Oak Trail Launches for Ultra-Mobile Netbooks and Tablets, Multiple OS’

Posted on 01 June 2010, Last updated on 01 June 2010 by

Last Wednesday and Thursday I spent quite a few hours (clearly now wasted!) to analyze the Intel position relating to tablets buy taking that ‘tablet silicon’ rumor ‘Moorestown-W’ tips and previous rumors about an ‘Oak Trail’ platform. It turns out that it was on the money because Intel have just announced Oak Trail, the next generation ultra-mobile platform.
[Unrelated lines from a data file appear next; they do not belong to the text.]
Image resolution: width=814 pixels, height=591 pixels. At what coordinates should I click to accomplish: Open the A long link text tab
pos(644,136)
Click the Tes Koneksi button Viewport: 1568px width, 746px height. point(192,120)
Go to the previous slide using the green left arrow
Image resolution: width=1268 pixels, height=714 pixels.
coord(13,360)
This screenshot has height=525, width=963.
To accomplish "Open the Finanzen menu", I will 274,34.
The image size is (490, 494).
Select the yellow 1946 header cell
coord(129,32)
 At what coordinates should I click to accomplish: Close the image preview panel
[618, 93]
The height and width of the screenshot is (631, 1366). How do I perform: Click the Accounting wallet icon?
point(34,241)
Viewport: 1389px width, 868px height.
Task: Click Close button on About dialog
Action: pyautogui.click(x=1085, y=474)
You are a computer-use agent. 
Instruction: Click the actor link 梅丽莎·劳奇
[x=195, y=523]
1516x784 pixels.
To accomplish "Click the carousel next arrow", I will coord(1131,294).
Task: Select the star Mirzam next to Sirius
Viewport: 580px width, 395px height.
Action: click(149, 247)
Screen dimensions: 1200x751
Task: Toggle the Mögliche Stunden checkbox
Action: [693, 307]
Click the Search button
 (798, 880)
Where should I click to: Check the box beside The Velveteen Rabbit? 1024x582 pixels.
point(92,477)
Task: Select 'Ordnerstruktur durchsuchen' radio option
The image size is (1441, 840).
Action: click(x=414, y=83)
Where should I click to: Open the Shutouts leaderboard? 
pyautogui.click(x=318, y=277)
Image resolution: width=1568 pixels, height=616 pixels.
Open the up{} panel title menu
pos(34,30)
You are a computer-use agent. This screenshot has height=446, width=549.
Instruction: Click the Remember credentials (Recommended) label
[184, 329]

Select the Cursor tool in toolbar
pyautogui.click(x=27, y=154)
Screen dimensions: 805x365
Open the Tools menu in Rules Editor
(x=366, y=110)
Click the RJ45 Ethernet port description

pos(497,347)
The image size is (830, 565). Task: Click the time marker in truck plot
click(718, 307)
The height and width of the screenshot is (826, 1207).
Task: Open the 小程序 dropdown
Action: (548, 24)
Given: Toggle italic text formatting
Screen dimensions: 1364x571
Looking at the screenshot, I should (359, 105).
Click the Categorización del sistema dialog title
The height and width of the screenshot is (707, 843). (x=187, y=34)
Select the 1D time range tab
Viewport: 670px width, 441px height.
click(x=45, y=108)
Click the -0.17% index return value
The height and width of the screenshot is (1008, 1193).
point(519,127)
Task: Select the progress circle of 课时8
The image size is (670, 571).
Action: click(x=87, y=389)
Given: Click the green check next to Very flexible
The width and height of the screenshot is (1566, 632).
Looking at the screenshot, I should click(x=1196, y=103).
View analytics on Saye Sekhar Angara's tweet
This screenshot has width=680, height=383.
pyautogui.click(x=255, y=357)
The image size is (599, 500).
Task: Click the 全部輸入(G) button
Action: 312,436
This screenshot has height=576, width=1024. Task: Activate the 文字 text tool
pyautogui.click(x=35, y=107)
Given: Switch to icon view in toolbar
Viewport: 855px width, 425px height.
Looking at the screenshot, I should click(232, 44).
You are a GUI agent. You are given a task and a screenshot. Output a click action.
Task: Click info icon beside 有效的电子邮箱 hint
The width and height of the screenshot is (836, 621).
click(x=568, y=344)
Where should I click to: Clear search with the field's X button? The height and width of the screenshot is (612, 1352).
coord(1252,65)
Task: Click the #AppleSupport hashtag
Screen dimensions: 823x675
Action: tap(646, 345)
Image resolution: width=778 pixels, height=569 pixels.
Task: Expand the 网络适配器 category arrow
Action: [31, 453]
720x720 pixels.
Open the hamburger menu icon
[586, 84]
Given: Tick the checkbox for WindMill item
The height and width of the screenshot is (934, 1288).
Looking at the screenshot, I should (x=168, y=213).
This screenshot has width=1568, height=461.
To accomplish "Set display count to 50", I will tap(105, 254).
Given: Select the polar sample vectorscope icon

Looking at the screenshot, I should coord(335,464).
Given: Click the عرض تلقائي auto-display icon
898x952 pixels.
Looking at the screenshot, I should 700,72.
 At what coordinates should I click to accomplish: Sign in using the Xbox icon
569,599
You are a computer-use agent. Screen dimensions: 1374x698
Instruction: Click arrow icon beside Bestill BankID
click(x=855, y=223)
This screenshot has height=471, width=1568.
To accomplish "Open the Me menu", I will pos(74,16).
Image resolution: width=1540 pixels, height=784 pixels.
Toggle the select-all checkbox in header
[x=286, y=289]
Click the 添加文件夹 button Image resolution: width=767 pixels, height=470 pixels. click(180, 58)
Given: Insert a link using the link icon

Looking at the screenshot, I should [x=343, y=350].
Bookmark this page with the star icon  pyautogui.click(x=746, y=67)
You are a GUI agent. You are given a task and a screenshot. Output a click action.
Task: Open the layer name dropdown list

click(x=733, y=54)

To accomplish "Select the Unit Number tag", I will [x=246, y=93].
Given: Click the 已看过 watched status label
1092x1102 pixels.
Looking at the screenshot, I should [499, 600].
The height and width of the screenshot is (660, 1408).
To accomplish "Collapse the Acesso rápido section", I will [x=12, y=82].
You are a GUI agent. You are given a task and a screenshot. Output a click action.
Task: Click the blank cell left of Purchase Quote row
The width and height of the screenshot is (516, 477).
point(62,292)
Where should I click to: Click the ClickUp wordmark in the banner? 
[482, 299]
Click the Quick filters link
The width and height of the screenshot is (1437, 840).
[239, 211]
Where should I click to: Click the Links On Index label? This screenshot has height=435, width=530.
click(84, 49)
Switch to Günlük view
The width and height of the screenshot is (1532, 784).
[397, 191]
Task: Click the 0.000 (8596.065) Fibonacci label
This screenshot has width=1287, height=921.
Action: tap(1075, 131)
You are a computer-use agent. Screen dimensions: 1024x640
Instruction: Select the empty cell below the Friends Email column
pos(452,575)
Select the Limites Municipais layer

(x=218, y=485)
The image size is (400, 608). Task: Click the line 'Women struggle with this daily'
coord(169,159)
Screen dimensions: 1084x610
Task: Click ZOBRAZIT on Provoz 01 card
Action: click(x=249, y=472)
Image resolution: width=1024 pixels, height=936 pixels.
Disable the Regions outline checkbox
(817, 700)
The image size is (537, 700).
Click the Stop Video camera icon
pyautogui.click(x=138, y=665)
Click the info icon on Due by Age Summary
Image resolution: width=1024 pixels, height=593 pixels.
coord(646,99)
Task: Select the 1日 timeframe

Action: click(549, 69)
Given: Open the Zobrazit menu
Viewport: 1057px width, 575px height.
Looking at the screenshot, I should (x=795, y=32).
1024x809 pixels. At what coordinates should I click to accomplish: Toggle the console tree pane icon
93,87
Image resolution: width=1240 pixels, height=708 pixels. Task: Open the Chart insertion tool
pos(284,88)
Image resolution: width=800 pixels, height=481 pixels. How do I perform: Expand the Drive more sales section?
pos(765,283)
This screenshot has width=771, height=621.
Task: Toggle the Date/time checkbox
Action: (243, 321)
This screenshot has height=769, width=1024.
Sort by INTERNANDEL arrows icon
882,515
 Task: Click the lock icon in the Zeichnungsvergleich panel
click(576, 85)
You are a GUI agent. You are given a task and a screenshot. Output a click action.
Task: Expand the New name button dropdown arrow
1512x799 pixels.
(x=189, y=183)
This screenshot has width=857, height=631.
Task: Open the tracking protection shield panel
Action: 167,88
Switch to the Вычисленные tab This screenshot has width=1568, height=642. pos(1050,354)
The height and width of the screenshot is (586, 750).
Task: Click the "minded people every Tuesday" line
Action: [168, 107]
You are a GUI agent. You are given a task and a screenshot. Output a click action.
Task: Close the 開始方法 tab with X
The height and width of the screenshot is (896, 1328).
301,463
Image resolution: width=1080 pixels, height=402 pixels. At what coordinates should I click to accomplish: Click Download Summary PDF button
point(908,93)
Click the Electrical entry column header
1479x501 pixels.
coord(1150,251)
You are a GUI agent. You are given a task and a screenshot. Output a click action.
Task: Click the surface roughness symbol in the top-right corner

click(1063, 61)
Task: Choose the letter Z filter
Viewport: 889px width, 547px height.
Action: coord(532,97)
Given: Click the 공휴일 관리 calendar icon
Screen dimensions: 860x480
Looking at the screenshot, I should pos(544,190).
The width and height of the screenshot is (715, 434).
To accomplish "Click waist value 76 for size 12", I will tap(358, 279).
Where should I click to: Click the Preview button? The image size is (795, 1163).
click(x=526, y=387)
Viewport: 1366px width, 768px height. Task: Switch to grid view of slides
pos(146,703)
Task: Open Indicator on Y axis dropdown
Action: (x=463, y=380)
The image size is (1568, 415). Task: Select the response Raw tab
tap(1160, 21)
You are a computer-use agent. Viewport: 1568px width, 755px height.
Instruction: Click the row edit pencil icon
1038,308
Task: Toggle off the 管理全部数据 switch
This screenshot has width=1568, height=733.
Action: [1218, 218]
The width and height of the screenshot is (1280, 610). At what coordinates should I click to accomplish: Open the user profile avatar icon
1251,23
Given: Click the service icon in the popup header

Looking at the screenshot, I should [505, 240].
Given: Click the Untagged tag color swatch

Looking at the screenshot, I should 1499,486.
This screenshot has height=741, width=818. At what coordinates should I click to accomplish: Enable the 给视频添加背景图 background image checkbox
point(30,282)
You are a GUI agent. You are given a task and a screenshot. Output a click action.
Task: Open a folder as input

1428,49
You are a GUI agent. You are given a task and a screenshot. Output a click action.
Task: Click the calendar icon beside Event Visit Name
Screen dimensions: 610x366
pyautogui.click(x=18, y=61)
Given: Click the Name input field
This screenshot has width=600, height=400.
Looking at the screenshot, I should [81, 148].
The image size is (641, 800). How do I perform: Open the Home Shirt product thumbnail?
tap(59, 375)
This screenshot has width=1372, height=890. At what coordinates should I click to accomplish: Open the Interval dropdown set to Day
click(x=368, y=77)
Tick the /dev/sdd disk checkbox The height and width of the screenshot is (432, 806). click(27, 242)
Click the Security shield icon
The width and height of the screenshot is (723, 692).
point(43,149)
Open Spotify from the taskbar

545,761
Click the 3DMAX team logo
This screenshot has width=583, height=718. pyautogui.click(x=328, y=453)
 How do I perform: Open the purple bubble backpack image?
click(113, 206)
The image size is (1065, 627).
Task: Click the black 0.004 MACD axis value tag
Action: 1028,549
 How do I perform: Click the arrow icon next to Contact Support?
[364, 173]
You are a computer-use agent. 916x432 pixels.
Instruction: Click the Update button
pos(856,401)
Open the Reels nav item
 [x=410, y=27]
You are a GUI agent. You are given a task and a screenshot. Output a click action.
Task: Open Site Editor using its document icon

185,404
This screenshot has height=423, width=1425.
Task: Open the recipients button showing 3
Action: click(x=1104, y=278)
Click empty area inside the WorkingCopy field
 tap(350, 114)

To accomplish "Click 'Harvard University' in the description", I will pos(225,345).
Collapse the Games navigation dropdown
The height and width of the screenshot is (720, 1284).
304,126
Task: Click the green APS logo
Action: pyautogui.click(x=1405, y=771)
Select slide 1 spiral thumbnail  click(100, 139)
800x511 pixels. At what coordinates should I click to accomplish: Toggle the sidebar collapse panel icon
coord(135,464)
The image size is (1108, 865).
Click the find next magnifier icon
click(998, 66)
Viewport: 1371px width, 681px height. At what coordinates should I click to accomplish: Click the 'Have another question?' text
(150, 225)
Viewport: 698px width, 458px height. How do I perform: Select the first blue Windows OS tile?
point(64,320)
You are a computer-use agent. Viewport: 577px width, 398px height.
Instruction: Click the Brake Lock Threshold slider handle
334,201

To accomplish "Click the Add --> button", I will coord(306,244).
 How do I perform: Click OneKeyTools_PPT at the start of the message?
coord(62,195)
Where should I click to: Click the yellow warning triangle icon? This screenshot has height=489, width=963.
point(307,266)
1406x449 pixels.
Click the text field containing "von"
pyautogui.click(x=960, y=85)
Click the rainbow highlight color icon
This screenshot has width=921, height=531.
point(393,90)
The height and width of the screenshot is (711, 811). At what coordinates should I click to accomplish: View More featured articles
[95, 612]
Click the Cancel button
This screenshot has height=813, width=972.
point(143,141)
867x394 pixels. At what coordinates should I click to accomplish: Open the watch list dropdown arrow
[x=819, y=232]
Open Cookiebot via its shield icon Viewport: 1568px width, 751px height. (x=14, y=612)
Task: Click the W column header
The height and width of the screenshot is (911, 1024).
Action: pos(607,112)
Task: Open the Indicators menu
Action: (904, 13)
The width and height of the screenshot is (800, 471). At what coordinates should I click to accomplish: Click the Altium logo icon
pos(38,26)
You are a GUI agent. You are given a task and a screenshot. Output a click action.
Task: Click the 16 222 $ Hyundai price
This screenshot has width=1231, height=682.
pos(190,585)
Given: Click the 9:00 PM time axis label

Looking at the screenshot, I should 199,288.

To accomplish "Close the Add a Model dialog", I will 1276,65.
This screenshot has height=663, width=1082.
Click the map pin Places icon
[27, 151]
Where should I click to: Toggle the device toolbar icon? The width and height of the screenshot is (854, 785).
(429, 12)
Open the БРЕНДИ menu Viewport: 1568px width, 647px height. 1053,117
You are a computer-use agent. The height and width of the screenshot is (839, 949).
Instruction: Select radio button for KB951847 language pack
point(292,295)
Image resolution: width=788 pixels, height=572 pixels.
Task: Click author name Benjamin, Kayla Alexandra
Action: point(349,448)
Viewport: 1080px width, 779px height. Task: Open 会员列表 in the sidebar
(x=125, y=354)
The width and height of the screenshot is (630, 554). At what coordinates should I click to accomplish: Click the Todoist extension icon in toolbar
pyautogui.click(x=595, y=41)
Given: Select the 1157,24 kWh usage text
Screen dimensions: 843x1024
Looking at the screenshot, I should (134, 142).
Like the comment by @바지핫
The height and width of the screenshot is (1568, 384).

Oak Trail = Moorestown-W = Tablet Silicon optimized for Windows 7.

oaktrail-arch

oaktrail-summary 

In the information I’ve been given so far, there isn’t much more detail but tomorrow I’m doing a Live Blog of Intel’s Ultra Mobility event at Carrypad [at this time in your location] which will give us more clues and allow me to work out some more details. You’ll probably find more details on Intel’s Computex press page too but note one thing. Just as Intel made a surprise announcement about Android on Moorestown, here they are announcing Chrome OS support. That’s three Google/Atom products in just one month. Obviously Intel aren’t just forming strategic alliances with Nokia.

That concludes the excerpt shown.